▸ **TASK STATEMENT**: Of all the entries below, retype only the lines from the one with "Instruction: Open the source code view icon" through the one with "2338x736 pixels. At", exactly as they appear.

▸ **TASK INPUTS**:
■ ■ ■ ■ ■

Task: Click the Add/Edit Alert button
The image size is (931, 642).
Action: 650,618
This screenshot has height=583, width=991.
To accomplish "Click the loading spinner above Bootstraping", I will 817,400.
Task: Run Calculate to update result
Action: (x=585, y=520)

■ ■ ■ ■ ■

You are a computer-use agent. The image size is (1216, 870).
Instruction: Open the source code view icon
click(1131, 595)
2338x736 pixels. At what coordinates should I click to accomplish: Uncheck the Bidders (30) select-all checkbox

■ ■ ■ ■ ■

▸ **THE ANSWER**:
Instruction: Open the source code view icon
click(1131, 595)
2338x736 pixels. At what coordinates should I click to accomplish: Uncheck the Bidders (30) select-all checkbox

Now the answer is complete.